**TASK DESCRIPTION:** Repeat the stretch of entries below from the line with "Formato (273, 610)" through the line with "Cerca: (131, 576)". Include both ends and add nothing.

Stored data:
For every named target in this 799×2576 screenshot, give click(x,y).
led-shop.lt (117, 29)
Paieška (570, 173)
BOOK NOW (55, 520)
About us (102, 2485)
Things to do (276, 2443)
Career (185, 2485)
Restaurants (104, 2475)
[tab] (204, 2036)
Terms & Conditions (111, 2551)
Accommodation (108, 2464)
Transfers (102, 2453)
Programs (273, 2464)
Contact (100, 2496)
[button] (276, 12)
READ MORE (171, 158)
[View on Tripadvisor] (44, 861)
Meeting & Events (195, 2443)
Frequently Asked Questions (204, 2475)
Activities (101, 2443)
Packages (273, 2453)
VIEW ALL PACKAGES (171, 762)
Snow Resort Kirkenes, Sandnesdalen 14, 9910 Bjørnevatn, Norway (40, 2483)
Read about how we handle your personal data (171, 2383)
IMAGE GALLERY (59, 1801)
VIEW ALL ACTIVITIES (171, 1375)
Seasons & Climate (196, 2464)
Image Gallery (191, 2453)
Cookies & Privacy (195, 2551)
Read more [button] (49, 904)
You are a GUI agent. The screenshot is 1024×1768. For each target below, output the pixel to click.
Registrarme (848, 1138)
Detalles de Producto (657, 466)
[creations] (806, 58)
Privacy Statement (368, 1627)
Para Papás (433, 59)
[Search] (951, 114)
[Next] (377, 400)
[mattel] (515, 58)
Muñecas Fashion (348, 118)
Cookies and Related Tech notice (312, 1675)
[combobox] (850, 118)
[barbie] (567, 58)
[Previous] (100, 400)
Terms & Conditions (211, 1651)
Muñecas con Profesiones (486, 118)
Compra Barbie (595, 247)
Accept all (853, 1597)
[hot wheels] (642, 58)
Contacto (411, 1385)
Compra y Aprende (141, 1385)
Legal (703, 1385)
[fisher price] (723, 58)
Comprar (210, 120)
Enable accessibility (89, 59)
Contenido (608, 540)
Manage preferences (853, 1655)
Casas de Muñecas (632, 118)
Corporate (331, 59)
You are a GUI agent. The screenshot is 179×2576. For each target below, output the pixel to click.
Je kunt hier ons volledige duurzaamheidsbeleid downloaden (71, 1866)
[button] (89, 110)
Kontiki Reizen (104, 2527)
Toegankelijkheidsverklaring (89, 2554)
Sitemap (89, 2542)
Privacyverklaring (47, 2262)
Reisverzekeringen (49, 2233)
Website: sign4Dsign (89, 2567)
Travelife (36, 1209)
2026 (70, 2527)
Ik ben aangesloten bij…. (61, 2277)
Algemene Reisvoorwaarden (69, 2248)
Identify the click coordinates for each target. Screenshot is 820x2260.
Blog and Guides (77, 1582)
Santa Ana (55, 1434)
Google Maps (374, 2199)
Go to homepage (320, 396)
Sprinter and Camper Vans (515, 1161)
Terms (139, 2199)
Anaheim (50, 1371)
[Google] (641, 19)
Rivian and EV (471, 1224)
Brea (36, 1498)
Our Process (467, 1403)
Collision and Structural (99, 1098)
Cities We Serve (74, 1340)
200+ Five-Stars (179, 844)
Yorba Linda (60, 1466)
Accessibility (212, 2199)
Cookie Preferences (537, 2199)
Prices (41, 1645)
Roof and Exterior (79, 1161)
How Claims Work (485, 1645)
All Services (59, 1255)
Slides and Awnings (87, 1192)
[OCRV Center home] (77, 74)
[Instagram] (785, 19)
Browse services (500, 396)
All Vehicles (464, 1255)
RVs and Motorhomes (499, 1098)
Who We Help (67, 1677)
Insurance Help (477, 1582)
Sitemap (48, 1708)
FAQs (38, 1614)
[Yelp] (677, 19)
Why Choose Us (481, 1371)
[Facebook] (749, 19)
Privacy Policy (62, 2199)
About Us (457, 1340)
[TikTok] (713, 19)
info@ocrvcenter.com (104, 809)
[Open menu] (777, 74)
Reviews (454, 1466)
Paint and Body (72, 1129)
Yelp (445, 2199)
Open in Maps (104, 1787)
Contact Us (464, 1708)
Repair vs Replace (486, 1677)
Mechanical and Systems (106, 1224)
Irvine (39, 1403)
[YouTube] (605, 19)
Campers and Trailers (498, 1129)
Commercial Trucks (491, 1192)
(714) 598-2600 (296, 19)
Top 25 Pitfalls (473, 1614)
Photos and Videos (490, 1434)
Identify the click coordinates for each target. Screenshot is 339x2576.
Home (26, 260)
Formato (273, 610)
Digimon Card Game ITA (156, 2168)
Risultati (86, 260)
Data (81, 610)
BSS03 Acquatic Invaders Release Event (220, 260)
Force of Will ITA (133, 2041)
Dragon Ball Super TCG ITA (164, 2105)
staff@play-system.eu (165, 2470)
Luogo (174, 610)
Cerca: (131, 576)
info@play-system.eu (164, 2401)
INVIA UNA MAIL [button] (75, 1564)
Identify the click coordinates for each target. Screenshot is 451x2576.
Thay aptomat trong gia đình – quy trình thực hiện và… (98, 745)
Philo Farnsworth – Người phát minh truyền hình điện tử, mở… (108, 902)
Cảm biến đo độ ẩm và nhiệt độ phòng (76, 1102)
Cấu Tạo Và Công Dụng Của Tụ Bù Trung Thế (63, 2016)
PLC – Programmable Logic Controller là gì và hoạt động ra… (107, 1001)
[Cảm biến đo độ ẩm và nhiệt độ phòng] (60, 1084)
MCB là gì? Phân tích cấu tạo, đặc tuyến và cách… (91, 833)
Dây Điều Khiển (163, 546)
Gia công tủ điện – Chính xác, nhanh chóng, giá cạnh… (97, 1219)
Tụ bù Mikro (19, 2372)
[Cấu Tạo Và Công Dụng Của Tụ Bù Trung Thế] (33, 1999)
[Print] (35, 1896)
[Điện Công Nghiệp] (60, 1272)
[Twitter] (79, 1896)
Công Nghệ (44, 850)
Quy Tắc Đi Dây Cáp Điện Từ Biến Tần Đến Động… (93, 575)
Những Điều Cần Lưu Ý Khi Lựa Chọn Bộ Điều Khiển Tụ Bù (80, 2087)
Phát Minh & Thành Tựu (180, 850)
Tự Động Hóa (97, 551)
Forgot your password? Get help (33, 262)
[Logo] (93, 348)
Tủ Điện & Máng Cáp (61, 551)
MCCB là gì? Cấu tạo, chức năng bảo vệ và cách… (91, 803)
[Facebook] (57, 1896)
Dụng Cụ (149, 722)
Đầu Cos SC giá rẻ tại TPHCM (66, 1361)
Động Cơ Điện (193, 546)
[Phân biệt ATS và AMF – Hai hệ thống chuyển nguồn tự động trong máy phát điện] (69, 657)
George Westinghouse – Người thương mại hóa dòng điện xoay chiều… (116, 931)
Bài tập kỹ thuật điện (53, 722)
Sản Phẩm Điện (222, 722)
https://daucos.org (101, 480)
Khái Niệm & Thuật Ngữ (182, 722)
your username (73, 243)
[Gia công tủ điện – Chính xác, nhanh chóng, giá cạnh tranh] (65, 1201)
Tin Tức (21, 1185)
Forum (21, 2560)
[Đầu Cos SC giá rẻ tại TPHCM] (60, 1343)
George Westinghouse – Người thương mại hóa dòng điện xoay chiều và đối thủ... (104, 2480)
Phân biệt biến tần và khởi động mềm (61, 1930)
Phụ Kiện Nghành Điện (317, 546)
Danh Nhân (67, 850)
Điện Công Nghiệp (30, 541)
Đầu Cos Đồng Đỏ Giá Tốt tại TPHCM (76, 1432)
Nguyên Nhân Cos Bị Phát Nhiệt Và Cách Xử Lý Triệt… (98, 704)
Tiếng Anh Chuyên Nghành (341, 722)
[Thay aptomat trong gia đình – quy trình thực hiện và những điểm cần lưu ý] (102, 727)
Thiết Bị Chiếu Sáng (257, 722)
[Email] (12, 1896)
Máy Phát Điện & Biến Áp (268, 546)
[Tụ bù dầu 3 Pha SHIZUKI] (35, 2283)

**THE COMPLETED TASK:**
Formato (273, 610)
Digimon Card Game ITA (156, 2168)
Risultati (86, 260)
Data (81, 610)
BSS03 Acquatic Invaders Release Event (220, 260)
Force of Will ITA (133, 2041)
Dragon Ball Super TCG ITA (164, 2105)
staff@play-system.eu (165, 2470)
Luogo (174, 610)
Cerca: (131, 576)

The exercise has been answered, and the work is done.